### EXERCISE OBJECTIVE
Copy each line below that has "computer".

### MATERIAL PROVIDED

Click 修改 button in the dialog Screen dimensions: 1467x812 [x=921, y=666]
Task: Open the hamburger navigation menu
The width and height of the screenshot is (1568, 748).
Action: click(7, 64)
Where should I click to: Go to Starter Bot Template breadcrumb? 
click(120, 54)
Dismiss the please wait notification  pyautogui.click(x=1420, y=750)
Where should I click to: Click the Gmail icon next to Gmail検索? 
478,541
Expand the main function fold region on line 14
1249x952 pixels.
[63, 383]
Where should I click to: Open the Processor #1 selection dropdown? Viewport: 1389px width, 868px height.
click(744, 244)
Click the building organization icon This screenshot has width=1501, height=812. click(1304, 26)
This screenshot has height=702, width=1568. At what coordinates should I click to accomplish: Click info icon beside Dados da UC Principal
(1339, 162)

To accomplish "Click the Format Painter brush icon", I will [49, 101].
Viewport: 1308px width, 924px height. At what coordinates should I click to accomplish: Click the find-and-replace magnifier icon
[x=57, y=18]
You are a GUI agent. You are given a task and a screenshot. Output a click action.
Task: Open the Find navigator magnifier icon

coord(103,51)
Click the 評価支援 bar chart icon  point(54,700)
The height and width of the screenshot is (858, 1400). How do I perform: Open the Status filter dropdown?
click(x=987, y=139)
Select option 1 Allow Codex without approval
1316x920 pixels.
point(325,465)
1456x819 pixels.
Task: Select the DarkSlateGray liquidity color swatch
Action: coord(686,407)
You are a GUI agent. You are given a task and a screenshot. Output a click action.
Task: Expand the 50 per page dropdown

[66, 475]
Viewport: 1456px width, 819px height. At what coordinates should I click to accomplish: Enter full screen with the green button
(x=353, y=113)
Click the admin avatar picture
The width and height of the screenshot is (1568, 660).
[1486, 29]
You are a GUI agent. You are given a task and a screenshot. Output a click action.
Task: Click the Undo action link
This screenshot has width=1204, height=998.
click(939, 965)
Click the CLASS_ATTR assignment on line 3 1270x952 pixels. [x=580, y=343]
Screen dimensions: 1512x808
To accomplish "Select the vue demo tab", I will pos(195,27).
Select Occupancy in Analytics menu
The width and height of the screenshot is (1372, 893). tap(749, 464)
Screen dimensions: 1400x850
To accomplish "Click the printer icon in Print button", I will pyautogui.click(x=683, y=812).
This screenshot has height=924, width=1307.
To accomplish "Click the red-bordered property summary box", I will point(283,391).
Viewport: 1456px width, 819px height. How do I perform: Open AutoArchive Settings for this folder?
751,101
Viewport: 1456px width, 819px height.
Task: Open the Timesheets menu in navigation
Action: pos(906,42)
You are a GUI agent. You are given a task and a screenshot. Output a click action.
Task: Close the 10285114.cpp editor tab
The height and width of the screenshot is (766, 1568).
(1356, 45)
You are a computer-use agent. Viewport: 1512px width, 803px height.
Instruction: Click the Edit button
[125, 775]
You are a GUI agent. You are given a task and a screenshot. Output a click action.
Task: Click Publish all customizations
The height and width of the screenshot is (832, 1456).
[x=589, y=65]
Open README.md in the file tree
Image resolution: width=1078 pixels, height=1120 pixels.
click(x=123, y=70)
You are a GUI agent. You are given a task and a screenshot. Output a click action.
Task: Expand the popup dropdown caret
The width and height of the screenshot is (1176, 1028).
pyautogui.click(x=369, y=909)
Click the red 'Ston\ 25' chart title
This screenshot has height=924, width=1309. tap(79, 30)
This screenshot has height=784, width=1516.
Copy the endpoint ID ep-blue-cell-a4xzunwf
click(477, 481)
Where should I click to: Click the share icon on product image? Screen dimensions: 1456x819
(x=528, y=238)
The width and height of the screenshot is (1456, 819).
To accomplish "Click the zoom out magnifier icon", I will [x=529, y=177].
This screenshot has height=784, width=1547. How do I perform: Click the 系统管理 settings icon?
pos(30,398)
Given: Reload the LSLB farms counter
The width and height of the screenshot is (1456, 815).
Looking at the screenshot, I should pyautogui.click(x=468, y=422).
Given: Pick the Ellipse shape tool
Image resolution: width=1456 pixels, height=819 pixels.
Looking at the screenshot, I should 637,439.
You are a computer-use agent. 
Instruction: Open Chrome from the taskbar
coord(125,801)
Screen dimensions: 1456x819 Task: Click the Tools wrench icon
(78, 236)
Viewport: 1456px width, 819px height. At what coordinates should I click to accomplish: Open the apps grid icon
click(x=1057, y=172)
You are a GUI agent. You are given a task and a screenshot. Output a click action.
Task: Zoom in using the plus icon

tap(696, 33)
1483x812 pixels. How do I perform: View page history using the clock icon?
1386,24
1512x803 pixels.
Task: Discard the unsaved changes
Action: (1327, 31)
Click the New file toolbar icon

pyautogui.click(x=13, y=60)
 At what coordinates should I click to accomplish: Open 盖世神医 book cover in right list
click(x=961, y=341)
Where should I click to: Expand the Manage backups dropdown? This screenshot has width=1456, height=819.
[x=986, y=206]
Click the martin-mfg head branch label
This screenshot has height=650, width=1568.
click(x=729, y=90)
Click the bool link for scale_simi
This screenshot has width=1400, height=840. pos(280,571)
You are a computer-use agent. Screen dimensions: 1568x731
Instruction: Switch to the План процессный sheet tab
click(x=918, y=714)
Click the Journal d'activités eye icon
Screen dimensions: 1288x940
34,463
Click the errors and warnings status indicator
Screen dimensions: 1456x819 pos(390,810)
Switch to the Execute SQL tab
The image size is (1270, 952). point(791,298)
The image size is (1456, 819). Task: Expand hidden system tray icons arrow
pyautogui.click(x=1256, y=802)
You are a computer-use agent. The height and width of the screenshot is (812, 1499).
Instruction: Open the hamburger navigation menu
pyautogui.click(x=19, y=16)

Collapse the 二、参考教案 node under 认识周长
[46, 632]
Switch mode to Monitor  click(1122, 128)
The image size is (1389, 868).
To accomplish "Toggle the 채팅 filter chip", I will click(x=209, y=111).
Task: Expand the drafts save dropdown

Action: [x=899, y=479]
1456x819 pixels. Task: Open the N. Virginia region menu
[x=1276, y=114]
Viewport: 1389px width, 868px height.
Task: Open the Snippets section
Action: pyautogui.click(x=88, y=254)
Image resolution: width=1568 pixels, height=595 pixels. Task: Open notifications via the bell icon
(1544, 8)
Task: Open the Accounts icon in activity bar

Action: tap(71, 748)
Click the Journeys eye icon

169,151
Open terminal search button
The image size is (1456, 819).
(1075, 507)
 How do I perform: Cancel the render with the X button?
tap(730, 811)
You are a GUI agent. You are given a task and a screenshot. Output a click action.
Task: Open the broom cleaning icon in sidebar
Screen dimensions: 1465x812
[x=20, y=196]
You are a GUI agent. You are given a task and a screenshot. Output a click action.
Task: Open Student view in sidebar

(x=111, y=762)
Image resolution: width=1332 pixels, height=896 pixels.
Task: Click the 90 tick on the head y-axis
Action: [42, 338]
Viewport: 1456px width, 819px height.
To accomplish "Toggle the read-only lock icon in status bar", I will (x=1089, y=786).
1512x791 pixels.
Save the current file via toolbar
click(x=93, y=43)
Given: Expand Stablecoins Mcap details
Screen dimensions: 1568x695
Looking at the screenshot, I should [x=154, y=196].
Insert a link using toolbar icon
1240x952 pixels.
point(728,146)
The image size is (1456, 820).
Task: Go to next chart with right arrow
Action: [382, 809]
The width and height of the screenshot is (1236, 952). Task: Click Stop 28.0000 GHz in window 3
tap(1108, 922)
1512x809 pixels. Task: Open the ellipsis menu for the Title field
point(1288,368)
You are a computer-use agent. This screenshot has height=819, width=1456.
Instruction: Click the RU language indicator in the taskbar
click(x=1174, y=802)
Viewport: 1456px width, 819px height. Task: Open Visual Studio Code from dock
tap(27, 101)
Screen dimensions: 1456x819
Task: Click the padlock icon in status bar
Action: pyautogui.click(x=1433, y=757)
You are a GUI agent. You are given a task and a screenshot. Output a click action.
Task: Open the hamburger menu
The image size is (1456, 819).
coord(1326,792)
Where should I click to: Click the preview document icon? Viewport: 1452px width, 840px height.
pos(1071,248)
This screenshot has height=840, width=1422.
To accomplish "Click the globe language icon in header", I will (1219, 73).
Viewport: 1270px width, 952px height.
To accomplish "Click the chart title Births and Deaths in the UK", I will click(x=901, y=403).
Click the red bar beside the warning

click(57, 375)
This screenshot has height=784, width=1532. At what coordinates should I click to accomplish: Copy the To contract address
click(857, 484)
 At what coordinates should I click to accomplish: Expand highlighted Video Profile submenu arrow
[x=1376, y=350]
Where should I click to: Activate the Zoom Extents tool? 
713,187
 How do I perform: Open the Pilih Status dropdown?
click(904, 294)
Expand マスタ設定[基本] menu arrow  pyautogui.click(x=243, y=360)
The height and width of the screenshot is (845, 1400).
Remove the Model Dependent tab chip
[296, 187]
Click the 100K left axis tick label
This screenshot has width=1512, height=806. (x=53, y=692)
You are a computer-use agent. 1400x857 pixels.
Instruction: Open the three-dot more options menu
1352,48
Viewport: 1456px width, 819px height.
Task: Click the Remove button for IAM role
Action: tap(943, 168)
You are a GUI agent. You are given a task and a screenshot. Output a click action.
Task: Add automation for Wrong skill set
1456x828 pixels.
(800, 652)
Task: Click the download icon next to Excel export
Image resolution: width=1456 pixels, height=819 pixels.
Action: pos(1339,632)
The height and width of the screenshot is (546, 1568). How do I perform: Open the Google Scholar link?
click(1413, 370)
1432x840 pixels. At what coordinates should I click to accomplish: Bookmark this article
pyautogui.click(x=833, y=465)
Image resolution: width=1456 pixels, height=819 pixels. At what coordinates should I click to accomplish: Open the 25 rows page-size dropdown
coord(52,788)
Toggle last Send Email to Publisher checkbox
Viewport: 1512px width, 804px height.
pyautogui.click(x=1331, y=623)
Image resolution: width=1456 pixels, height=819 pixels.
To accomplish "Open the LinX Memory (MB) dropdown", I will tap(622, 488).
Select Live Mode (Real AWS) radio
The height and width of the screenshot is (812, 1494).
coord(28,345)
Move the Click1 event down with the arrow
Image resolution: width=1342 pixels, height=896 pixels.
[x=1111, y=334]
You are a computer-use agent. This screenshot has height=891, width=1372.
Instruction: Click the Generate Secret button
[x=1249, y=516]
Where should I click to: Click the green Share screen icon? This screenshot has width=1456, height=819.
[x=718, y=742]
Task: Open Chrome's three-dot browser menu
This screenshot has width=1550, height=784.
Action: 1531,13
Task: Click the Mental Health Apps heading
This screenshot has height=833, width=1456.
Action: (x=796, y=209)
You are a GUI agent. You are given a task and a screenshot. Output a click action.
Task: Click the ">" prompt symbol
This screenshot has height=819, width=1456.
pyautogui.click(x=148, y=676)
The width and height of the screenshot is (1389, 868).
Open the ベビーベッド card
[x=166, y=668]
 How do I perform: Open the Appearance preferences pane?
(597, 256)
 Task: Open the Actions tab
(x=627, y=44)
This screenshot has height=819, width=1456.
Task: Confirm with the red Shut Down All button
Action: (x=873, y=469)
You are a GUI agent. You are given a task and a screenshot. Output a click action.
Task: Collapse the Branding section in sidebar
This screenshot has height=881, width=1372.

### ANSWER SECTION
You are a computer-use agent. Viewport: 1512px width, 803px height.
You are a computer-use agent. 
You are a computer-use agent. Screen dimensions: 1568x731
You are a computer-use agent. The height and width of the screenshot is (812, 1499).
You are a computer-use agent. This screenshot has height=819, width=1456.
You are a computer-use agent. 1400x857 pixels.
You are a computer-use agent. This screenshot has height=891, width=1372.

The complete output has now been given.